As you can see in the image, VSC shows me that strange character instead of the "ó". The worst of all is that it overwrites that word and stays as in the image. When I open the project in my eclipse it shows up with the weird character.
I need help setting it up so it doesn't do that. Thanks.
You have opened the file with a different encoding than the one used when it was saved.
Take a look at the status bar in Visual Studio Code, where it shows encoding. You will probably see "UTF-8".
Clicking on it will allow you to change it to another, for which it will give you the choice between "reopen with encoding" or "save with encoding". Choose the first option and try "Western Windows 1252"
Once you have converted it and you see it correctly in the editor, you can choose which encoding to save it with, by clicking on the same place again and choosing "Save with encoding". Choose utf8 for maximum compatibility with other platforms (and with VS Code itself, for when you open it again).
The abulafia option is very useful, but what if we have a work team in different countries and with different IDE 's ?
We can define a configuration file at the repository level to avoid these errors, in the root of your repository create a file whose name is .editorconfigand define what type of encoding you want to use; In your case, the file will look like this:
charset = utf-8
In the same way, many interesting things can be done with this file. I invite you to visit the editorconfig.org website.
You have opened the file with a different encoding than the one used when it was saved.
Take a look at the status bar in Visual Studio Code, where it shows encoding.

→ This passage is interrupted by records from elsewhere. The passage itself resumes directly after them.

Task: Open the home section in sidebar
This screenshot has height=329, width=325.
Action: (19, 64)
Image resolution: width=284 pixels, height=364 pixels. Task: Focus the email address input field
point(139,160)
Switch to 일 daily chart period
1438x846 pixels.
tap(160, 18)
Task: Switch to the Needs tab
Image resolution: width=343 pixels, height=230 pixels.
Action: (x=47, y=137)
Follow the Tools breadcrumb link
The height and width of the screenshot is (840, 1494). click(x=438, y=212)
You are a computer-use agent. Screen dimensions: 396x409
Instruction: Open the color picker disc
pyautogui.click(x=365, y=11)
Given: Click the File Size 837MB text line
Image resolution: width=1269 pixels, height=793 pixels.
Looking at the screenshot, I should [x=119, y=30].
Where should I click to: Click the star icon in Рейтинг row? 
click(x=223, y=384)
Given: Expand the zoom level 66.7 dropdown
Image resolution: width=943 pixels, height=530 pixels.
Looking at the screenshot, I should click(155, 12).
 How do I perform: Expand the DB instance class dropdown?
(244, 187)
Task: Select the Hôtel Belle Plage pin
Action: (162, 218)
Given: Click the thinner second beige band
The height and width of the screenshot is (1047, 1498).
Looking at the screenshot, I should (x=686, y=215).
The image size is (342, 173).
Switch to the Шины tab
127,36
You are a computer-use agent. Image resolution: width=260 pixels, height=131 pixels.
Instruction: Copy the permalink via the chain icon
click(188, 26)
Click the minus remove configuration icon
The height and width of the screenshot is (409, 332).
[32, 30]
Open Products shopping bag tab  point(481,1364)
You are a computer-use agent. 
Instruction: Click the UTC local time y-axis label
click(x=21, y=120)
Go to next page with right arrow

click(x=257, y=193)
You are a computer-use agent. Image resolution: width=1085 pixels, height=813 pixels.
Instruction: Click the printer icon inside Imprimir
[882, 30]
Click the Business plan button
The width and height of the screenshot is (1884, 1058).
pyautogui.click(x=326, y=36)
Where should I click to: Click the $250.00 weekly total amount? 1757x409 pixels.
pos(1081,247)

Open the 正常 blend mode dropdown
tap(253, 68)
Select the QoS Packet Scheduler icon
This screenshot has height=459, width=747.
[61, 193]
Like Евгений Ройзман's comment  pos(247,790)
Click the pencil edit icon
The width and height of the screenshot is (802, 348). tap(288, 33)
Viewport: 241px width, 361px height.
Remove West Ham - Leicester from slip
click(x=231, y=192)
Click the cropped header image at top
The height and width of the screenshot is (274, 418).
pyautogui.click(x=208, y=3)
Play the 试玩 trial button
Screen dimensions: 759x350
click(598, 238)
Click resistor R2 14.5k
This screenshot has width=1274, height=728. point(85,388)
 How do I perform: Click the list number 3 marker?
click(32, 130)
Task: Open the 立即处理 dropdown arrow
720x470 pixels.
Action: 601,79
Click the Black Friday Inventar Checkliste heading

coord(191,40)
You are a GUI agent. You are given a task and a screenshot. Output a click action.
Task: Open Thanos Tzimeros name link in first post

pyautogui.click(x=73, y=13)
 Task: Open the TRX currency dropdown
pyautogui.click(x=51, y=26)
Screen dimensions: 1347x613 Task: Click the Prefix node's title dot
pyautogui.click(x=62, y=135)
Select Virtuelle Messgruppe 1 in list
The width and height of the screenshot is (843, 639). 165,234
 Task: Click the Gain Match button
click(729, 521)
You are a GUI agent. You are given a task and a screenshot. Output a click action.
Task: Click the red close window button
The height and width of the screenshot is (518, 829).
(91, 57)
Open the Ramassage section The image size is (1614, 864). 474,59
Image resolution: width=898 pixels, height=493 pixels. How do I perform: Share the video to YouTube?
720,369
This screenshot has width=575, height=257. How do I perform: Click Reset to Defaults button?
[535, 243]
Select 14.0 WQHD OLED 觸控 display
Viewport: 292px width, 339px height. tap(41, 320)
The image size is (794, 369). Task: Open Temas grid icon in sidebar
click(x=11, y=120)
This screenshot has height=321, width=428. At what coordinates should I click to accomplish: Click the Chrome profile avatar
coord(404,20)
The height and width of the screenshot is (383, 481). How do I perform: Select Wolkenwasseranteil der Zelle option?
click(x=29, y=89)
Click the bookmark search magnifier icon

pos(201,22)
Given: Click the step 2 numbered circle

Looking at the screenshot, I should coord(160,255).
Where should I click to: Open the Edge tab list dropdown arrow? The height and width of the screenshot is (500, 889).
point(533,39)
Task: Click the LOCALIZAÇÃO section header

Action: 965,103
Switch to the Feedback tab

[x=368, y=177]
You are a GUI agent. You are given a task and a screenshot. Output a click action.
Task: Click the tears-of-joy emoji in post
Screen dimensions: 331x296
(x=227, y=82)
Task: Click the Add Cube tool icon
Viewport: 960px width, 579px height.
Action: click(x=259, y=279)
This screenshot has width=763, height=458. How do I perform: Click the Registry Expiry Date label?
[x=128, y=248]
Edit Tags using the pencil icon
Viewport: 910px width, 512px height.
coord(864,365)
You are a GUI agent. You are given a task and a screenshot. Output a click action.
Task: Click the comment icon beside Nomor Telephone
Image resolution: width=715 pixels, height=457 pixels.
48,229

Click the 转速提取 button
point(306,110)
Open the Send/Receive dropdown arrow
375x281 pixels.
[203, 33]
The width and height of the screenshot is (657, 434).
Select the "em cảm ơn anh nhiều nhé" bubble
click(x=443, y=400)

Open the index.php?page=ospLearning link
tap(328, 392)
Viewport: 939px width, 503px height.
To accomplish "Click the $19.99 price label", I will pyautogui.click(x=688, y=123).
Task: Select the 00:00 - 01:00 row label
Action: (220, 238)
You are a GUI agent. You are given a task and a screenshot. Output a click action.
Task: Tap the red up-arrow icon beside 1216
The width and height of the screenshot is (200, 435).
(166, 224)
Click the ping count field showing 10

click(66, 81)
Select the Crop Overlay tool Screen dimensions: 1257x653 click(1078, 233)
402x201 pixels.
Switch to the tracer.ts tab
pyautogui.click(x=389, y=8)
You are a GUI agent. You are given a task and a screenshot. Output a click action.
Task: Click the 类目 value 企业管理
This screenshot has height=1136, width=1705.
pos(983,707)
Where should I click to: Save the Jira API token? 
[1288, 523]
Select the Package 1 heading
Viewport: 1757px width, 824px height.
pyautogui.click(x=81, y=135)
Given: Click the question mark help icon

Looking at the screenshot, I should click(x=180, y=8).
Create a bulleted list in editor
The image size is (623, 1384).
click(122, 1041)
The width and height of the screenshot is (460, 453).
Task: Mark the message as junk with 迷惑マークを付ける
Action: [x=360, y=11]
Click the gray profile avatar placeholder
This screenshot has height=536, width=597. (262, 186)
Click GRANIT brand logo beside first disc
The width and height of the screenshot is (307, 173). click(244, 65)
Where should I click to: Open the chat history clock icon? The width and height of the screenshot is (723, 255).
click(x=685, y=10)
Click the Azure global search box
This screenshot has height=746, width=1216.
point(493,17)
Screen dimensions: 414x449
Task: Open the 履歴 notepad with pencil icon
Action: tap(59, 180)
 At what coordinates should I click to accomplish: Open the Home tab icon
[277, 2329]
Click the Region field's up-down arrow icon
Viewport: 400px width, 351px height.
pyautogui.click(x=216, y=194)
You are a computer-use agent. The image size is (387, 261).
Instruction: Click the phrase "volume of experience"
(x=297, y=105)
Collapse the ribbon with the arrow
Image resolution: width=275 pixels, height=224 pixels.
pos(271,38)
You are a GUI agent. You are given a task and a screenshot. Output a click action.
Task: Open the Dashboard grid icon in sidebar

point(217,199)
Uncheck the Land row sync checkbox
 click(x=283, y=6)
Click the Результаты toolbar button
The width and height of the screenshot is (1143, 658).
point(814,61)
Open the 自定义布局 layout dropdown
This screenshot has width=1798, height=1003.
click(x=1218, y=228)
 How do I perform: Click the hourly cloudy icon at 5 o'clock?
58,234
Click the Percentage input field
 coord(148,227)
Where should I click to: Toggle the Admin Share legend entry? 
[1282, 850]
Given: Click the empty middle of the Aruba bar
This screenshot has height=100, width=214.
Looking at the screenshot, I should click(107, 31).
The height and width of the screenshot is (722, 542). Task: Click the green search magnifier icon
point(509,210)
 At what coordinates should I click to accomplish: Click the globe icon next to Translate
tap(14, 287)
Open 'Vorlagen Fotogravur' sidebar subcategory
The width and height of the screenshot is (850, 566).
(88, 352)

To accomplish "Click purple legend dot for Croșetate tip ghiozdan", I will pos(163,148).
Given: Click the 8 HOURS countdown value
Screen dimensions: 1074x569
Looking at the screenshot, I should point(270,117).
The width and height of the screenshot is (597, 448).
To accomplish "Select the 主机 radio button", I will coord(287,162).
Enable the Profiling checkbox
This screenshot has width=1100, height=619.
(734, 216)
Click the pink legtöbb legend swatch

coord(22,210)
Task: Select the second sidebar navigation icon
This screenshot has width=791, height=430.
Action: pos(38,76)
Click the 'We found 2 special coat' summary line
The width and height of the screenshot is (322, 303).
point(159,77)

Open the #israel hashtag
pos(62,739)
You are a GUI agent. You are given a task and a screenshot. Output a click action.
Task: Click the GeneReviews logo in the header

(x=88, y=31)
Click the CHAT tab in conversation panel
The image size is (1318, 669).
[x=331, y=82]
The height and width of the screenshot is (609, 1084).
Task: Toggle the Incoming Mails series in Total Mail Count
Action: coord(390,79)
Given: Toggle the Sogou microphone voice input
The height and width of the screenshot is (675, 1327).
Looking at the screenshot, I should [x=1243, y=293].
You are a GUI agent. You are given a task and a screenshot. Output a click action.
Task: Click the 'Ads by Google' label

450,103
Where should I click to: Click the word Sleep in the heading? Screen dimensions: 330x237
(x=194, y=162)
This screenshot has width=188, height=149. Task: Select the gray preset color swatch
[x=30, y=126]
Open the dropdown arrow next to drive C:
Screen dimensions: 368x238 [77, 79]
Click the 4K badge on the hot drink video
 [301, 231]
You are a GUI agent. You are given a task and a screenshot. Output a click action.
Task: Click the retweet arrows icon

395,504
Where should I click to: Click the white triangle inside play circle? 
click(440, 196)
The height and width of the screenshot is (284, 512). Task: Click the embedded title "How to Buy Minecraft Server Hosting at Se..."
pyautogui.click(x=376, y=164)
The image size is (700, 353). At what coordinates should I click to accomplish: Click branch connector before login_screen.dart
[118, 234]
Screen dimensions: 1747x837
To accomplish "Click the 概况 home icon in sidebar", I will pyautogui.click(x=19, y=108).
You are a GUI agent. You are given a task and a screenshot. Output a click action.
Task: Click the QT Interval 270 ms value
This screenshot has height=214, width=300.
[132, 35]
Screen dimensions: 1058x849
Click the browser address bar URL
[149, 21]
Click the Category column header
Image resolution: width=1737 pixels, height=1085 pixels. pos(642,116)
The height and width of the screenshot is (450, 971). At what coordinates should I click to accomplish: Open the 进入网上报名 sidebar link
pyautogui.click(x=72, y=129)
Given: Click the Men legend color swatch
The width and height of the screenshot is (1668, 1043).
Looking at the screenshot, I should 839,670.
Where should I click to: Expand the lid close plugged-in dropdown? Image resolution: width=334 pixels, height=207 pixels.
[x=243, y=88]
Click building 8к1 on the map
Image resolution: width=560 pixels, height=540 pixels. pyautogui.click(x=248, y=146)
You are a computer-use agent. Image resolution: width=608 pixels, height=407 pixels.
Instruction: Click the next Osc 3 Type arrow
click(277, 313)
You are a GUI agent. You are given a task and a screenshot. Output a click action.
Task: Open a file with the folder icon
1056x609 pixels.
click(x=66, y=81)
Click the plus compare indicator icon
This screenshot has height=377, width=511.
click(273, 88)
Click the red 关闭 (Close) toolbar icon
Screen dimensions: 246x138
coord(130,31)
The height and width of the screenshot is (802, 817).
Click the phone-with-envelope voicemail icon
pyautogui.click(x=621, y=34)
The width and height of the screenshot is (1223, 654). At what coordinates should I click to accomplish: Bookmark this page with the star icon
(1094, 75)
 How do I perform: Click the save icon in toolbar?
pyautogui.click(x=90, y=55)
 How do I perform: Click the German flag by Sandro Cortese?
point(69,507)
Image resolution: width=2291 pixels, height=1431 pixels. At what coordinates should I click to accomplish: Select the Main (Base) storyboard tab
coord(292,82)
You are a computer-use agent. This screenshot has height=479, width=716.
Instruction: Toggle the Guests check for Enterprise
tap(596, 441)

You will probably see "UTF-8".
Clicking on it will allow you to change it to another, for which it will give you the choice between "reopen with encoding" or "save with encoding". Choose the first option and try "Western Windows 1252"
Once you have converted it and you see it correctly in the editor, you can choose which encoding to save it with, by clicking on the same place again and choosing "Save with encoding". Choose utf8 for maximum compatibility with other platforms (and with VS Code itself, for when you open it again).
The abulafia option is very useful, but what if we have a work team in different countries and with different IDE 's ?
We can define a configuration file at the repository level to avoid these errors, in the root of your repository create a file whose name is
.editorconfig
and define what type of encoding you want to use; In your case, the file will look like this:In the same way, many interesting things can be done with this file. I invite you to visit the editorconfig.org website.